Oh it's working REAL well....5 degrees this morning in the Adirondack Mountians of upstate NY!!


----------



## Scoutr2 (Aug 21, 2006)

vdub said:


> Left our rig in Hotlanta to fly back home for xmas. Thought about just draining all the lines, but at the last minute, bought some pink stuff and winterized the whole thing. Glad I did. This whole global warming stuff doesn't seem to be working to well....


Global Warming. I love it. We've had three of the coolest summers in history, all back to back. And some of the wettest, too. (We're nearing the record for precipitation - about 1-1/2 inches shy right now.) The Illinois River was above floodstage for 93 consecutive days this past spring/summer - another record.

But since this kind of stuff is happening everywhere, the global warming name tag kinda lost it's punch (ya think!).

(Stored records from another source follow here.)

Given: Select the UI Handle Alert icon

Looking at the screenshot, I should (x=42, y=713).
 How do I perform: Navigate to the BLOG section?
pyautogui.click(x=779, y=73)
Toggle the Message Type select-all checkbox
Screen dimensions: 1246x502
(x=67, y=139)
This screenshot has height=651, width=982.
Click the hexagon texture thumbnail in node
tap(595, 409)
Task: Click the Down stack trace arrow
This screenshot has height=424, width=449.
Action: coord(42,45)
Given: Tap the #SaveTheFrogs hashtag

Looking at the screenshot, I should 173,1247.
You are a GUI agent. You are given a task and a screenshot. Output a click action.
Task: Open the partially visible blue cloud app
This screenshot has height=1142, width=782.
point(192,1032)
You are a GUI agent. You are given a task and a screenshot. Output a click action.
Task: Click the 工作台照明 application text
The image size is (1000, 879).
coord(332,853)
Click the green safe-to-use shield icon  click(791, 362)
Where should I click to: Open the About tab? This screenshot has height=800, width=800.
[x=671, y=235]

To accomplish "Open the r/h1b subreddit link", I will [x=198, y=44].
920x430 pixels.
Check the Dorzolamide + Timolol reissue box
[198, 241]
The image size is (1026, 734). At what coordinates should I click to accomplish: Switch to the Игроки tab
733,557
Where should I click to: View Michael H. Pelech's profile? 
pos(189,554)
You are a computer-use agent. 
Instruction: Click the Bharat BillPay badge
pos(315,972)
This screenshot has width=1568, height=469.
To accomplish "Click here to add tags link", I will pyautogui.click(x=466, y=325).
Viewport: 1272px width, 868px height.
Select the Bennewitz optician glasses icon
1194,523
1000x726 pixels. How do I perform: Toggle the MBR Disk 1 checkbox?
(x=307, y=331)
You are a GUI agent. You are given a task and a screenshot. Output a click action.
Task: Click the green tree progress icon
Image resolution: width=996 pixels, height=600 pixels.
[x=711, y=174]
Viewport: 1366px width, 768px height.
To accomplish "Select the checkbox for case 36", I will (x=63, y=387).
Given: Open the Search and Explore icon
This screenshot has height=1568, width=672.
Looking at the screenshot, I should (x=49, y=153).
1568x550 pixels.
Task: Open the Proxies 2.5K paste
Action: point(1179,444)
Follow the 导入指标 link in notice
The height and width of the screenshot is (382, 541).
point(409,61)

So now, the term is "Global Climate Change." This one will be harder to debunk by us lay-people. (Like the climate has never changed globally before. We're just "helping it along" a little quicker.)

Couldn't resist replying about "Global Warming."









Mike


----------



## jozway (Jan 28, 2008)

Well all is well put water in the tank and tested everything. Really lucked out with no leaks. When I winterized the hot water tank had about 4 inches of ice in it and the cathode rod was frozen stuck in the tank. I am pleased everything worked out this time. I feel the fact that there was some heat in the trailer is what saved me.














Now its time to get ready to go camping.


----------



## Lmbevard (Mar 18, 2006)

jozway said:


> Well all is well put water in the tank and tested everything. Really lucked out with no leaks. When I winterized the hot water tank had about 4 inches of ice in it and the cathode rod was frozen stuck in the tank. I am pleased everything worked out this time. I feel the fact that there was some heat in the trailer is what saved me.
> 
> 
> 
> ...


Glad to hear everything went well. Yep, in another month we all will be de-winterizing or as I like to call it, Springerizing!


----------